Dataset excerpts

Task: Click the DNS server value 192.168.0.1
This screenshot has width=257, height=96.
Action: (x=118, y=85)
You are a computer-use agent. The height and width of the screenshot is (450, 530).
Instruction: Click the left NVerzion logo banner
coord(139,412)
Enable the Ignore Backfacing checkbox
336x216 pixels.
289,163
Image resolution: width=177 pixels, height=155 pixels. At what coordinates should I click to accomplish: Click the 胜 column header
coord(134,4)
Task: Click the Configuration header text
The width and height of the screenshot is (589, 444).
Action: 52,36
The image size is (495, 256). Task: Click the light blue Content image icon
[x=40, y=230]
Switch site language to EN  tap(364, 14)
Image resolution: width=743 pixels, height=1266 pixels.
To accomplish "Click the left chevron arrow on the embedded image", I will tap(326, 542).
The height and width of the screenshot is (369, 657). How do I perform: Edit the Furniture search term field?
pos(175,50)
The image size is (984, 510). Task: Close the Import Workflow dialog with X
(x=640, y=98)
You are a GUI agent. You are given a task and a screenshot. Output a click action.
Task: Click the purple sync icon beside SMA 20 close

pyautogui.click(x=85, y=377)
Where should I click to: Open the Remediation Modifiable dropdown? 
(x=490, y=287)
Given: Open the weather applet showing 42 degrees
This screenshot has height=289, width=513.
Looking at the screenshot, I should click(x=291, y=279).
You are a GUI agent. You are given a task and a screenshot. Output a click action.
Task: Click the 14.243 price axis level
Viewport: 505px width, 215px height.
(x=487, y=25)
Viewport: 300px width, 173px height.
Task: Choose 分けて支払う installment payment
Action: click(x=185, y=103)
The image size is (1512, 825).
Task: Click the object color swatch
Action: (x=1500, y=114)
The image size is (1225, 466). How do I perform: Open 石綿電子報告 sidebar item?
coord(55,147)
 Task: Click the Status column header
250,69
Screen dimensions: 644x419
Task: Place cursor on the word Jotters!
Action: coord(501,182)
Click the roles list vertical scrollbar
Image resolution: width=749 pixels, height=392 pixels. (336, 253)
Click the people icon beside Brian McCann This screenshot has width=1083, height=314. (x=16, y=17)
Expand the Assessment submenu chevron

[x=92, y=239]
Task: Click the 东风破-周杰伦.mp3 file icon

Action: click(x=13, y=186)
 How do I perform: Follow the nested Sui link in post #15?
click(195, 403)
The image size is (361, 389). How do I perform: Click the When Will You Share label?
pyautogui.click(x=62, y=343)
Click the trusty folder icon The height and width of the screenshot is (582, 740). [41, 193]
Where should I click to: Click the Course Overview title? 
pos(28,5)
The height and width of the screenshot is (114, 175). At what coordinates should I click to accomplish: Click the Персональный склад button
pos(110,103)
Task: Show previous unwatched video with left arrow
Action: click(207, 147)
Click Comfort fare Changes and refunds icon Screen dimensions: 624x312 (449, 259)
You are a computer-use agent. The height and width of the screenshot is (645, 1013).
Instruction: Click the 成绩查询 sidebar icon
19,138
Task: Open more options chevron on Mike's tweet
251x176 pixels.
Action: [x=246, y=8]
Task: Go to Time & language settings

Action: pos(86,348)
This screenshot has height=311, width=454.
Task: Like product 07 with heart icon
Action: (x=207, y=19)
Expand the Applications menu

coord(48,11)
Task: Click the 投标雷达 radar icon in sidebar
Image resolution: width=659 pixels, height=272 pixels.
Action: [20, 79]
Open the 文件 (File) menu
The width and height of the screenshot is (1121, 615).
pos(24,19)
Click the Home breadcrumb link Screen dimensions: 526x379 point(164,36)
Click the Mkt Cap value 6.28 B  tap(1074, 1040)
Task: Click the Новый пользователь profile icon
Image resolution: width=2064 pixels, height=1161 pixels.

Try it:
Give the number of lines above that hold the word "agent", and nothing more.

Expected answer:
4